Moore’s label, named Two Wolves after a Cherokee parable about the war between good and evil that rages within all humans, officially launched online on Nov. 26, and by Nov. 27, all 114 cases were sold out. The wines included a cabernet franc, a cabernet sauvignon, and a petit verdot.

The next online-only release is scheduled for April, with plans to start selling wholesale in the fall. The initial batch was available for purchase only in nine states and Washington, D.C., including Pennsylvania, but not New Jersey; Two Wolves hopes to expand its availability in the spring.

Pink at her Santa Barbara winery, Two Wolves.
Pink at her Santa Barbara winery, Two Wolves.

“I want this to be sustainable. If my children [Willow, 7, and Jameson, 2] decided to do this one day, which would be magical, I want it to be small enough that it’s fun and manageable, but it also has to be sustainable, right?” Moore said. “At some point, we were going to have to put it out."

“But I have to tell you, it has been a wonderful five-year secret for me. I haven’t had a secret in a really long time, and it has been really fun getting a chance to learn a new craft on my own.”

The learning has been constant, from taking online courses while on tour, the most recent of which brought her to Philadelphia in April; to enrolling in winemaking classes at UCLA; to bringing in experienced winemaker Alison Thomson as an expert assistant; to discovering she actually enjoyed chemistry after never taking that subject as a student at Central Bucks West.

“I dropped out of high school to pursue my career in music, and it’s the first time I felt like a student again,” Moore said, “and I’m a really good student, it turns out.”

Her education included pilgrimages to winemaking regions around the globe and eventually landed her at work in her own vineyard, where she, Hart and Thomson, along with occasional “help” from Willow (“give her a hose and a cluster of grapes and she seems pretty happy”) have spent much of their time pruning vines, picking grapes, and handling other down-and-dirty, back-to-nature chores.

Notably, this is Alecia Moore’s passion project, not Pink’s. There’s a reason the name Pink does not appear anywhere on the Two Wolves website, and she’s not even making a pink wine (which would have been a marketer’s dream).

Asked whether there was a perfect glass of wine for fans to drink before a Pink concert, Moore answered: “I don’t know. I would say have a beer. One really has nothing to do with the other.”

She acknowledged, however, similarities between her recording and winemaking careers, such as the nerves that come before an impending release.

“Just like when I put out a new record I get really nervous because I care so deeply and it’s been my baby. You know, it’s a part of me, and this is as well,” Moore said. “But also, I’ve kind of let a lot of that go because this is my love, and I think I’m really proud of what we’re making and what we’re doing, and I think people that want to love it are going to love it.”

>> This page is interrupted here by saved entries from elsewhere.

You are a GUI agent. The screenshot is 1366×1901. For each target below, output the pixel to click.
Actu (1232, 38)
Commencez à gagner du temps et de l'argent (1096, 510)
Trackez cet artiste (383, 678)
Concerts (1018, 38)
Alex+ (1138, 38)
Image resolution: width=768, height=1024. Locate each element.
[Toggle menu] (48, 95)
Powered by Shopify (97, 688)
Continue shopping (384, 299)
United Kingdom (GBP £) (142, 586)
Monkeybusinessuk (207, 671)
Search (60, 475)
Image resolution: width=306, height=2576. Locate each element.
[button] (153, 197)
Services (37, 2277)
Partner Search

"I really didn’t know that I would even enjoy the farming aspect," Pink said, "but a good pair of shears and a good album and a beer, and 17 rows later, you feel pretty proud of yourself."
"I really didn’t know that I would even enjoy the farming aspect," Pink said, "but a good pair of shears and a good album and a beer, and 17 rows later, you feel pretty proud of yourself."

As a winemaker, Moore’s earliest endeavors weren’t nearly as auspicious as her music career, during which she’s sold more than 16 million albums over two decades and earned 20 Grammy nominations, most recently for best pop vocal album for 2017′s Beautiful Trauma.

“I tried in my closet about 15 years ago in a carboy, and basically made poison,” she said, laughing.

Fortunately, nobody died from her concoction.

Moore started to explore winemaking in earnest after Willow turned 3.

“We’d been talking about it for so long, and so we moved and we live on an organic vineyard, and I started making wine in my garage and I started really getting into the farming of it. I really didn’t know that I would even enjoy the farming aspect, but a good pair of shears and a good album and a beer, and 17 rows later, you feel pretty proud of yourself,” she said.

They originally planted 18 acres but later added seven more — “because I’m nuts.”.

“It’s a lot. I feel like I have three full-time jobs,” Moore said. “Being a touring artist, making wine and launching a wine brand, being a mama. Sometimes I ask myself, what the hell am I thinking, but I love it all."